The annual course “The Diversity of Human Rights” addresses different
problems within the human rights discourse. The participants come
from various countries and bring in different disciplinary
competences relevant for human rights theory and practice. The course
aims at an interdisciplinary debate, especially between philosophy,
jurisprudence, and political science. Furthermore, the course intends
to establish a dialogue between researchers and human rights
activists from the region.

The next course’s topic focuses on the meaning and development of
human rights of political participation (especially article 18 to 21
of the UDHR) and the options to strengthen these rights in the light
of the recent political and social pressure on them. From their onset
the role of human rights to political participation has been
ambivalent.

On the one hand they are constitutive for the formation of a
judicially adequate regime of human rights and they protect and
ensure equal rights for all people to partake in the public process
of opinion forming and decision making. Through these functions they
safeguard the democratic requirement of public control by regarding
individuals as agents of human rights and not merely their addressees.
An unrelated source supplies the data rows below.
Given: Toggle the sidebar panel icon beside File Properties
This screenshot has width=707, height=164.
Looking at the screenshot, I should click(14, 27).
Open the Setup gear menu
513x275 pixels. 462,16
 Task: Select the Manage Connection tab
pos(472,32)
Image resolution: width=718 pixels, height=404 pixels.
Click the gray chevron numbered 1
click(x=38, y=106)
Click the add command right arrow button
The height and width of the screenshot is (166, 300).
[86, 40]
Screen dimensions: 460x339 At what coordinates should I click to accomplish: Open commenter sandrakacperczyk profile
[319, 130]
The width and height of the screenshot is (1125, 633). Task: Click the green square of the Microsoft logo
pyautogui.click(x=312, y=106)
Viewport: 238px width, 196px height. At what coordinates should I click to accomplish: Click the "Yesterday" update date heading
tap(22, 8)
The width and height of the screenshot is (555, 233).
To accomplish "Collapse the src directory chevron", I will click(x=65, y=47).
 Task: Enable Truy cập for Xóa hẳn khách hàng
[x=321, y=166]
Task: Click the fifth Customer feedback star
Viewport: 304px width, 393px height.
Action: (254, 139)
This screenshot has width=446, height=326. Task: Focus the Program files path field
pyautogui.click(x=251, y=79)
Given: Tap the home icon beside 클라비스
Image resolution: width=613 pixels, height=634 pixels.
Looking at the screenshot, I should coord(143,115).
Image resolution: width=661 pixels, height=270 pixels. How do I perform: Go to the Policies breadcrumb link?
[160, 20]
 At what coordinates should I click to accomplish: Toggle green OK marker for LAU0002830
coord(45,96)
On the other hand it can be argued that the signatory
parties of the UDHR have limited the universal scope of rights to
political participation, seemingly making them compatible with
authoritarian and/or paternalistic regimes. Recent political and
social trends intensified the precarious status of human rights to
political participation: Capitalistic globalisation, the
strengthening of authoritarian regimes and autocratic dictatorships
as well as the widespread renationalisation processes put external
pressure on rights to political participation. Internally they are
confronted with the increased economisation of the political sphere,
due to the functioning of private and digital media as well as
structural changes of representative democracy.

Aims

Given these challenges the course’s aim is threefold:
1. to debate the proper interpretation of political human rights,
2. to discuss the specific implications of various political human
   rights and how they differentiate from each other as well as their
   relevance to the aforementioned challenges, and
3. to review the relation of political human rights to other human
   rights and to possibly defend their claim to transnational
   implementation.

Submissions

These as well as further aspects and questions shall be tackled
within the course. The organizers invite researchers to send in
abstracts (300 words, deadline: April 1, 2017) addressing some of the
problems and tensions just indicated, concerning the concept,
conceptions, implementation and/or enforcement of human rights.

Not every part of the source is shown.